In An Awfully Big Adventure, Hugh Grant again works with Director Mike Newell, portraying Meredith Potter, an individual whose charming facade belies a chilly interior. The character of Potter is a drastic departure from the role that made Grant famous (Charles, the bewildered romantic who captures the heart of Carrie in Four Weddings and a Funeral). While the character of Potter may be more successful and efficient at capturing his heart's desire, his heart is cold and he proves equally adept at destroying those who grow to love him.
While Grant may be the chief draw in bringing people to the theatre, it is Georgina Cates, as Stella, who will earn the most praise. Her performance as the film's central character is thoroughly convincing and Stella's naivete and innocence is something you will with to protect and preserve. Just like in real life, there are characters in the film whose actions elevate and affirm her, and there are those who manipulate and debase. Never are these actions more clearly noticed than when used against an innocent.
The movie is on the novel written by Beryl Bainbridge and depicts her own experience working in a Liverpool theatre as a young girl.

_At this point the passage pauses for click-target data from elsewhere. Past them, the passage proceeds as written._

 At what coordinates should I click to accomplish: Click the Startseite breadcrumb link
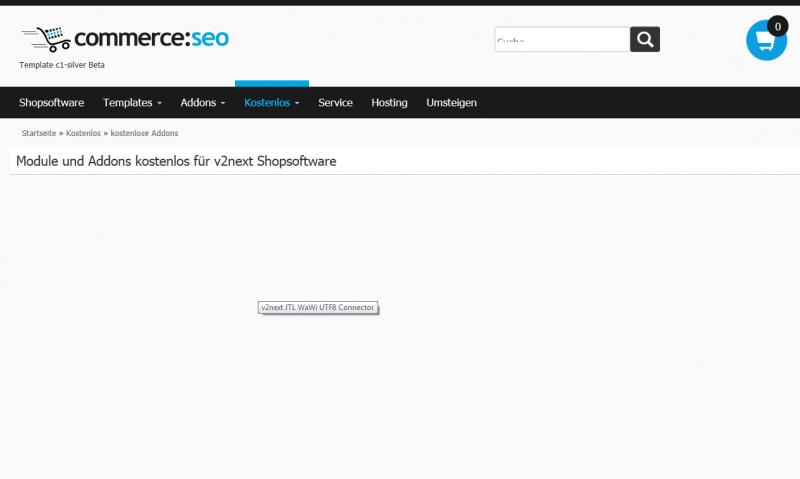39,133
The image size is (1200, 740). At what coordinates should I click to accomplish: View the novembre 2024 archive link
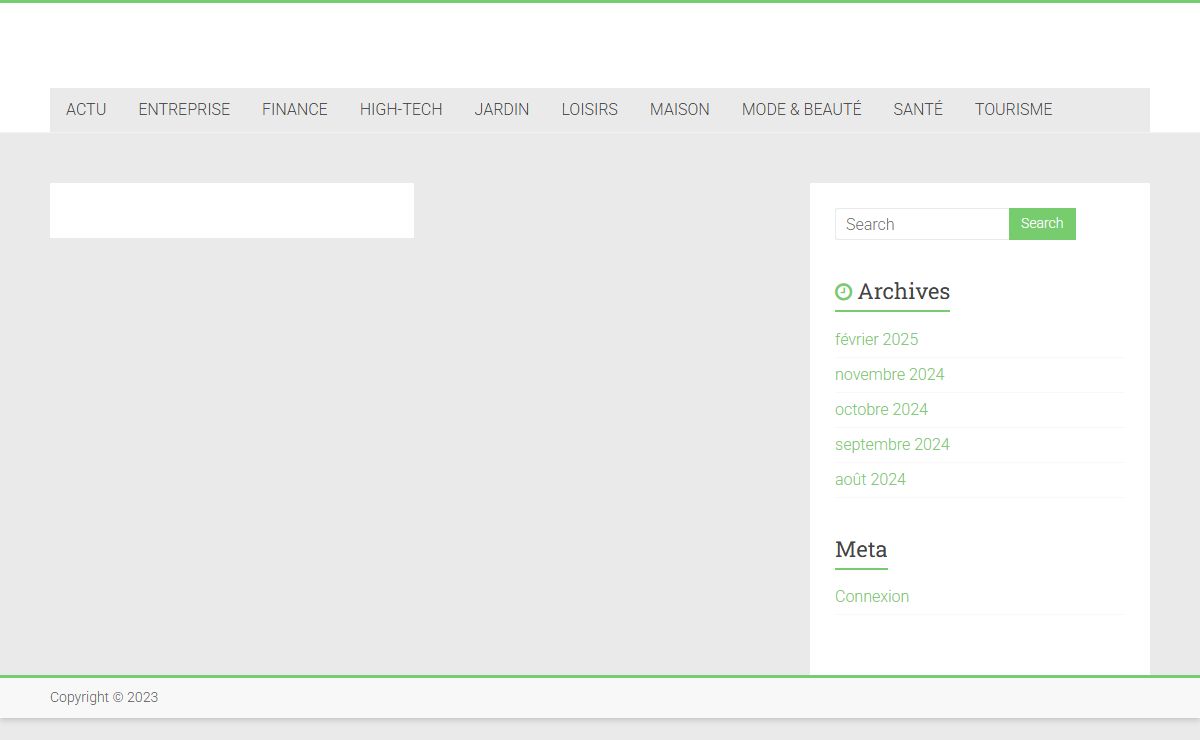pos(889,375)
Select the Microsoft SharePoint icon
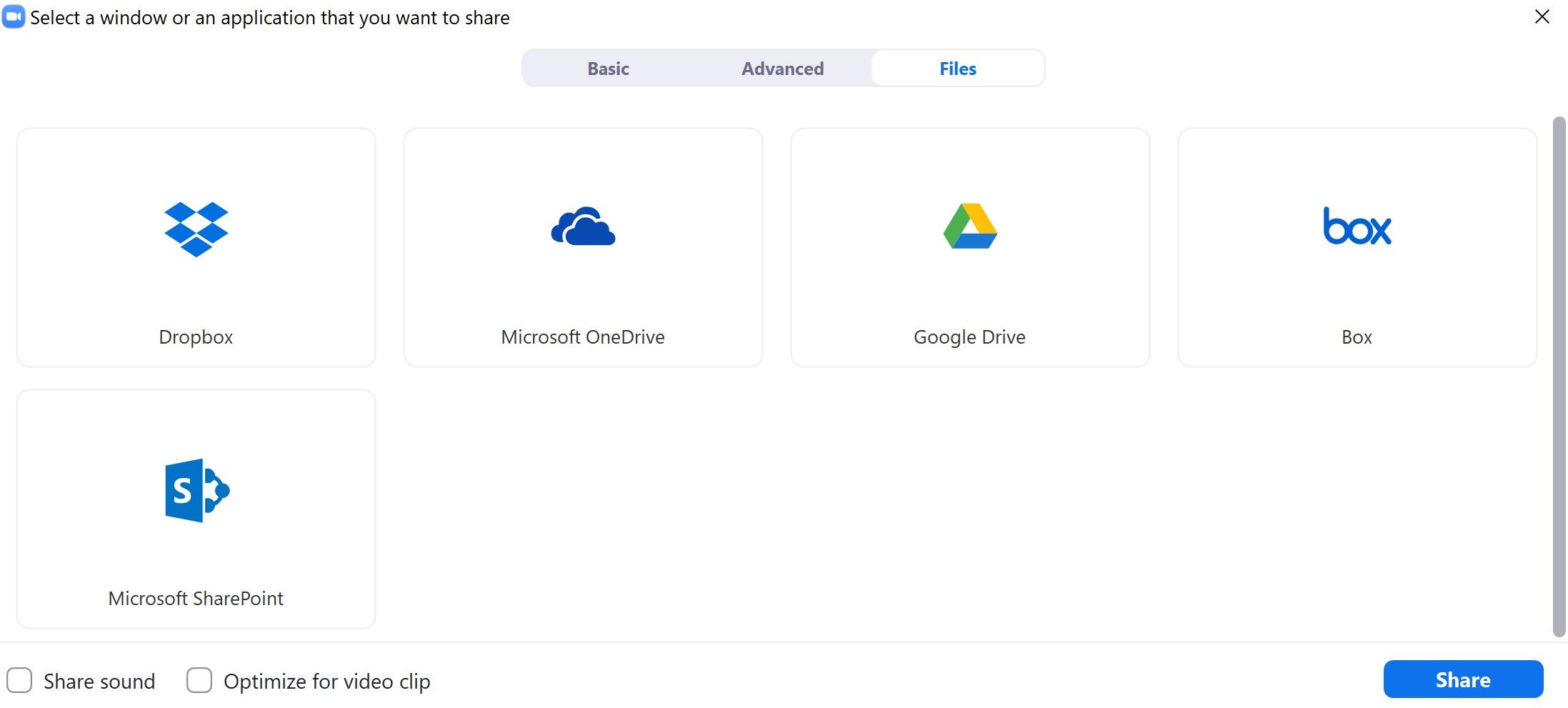Viewport: 1568px width, 708px height. point(196,490)
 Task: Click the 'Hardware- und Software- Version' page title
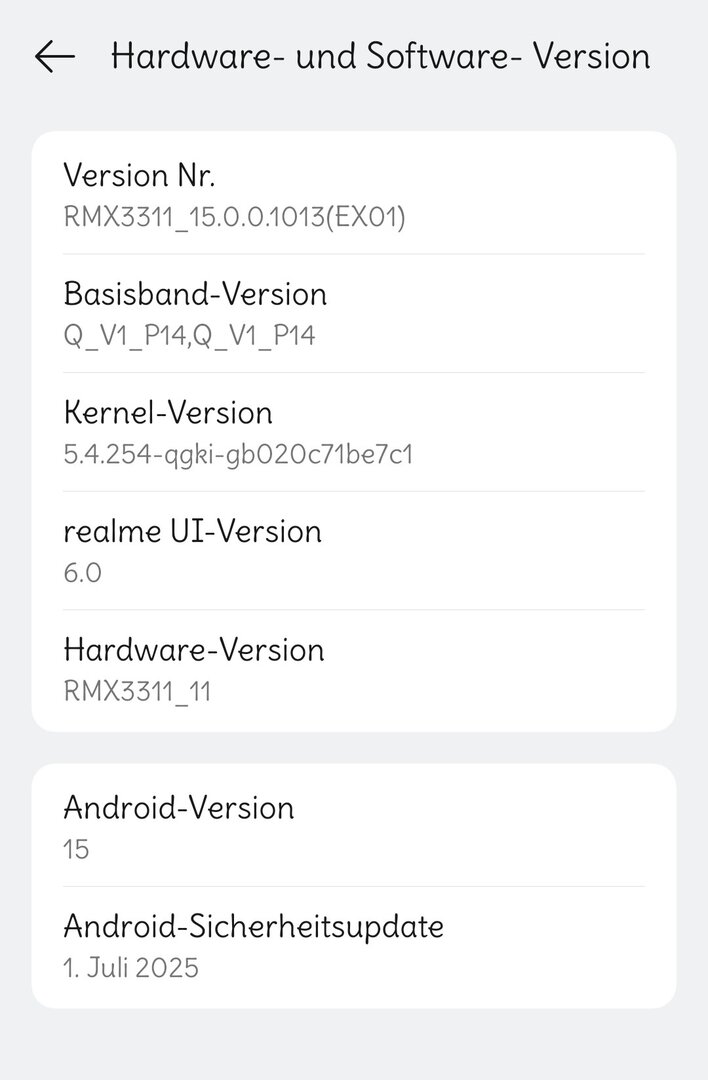pyautogui.click(x=380, y=56)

Alan Rickman (Truly, Madly, Deeply) plays the well-respected actor P.L. O'Hara, who has a guilty past; which he revisits painfully through Stella.
An Awfully Big Adventure was an awfully big surprise to me. Like the The Unbearable Lightness of Being, I wrongfully concluded that the story would be lighthearted and cheery. This is no such film and the character of Stella and P.L. will weigh heavy on you mind long after you leave the theatre.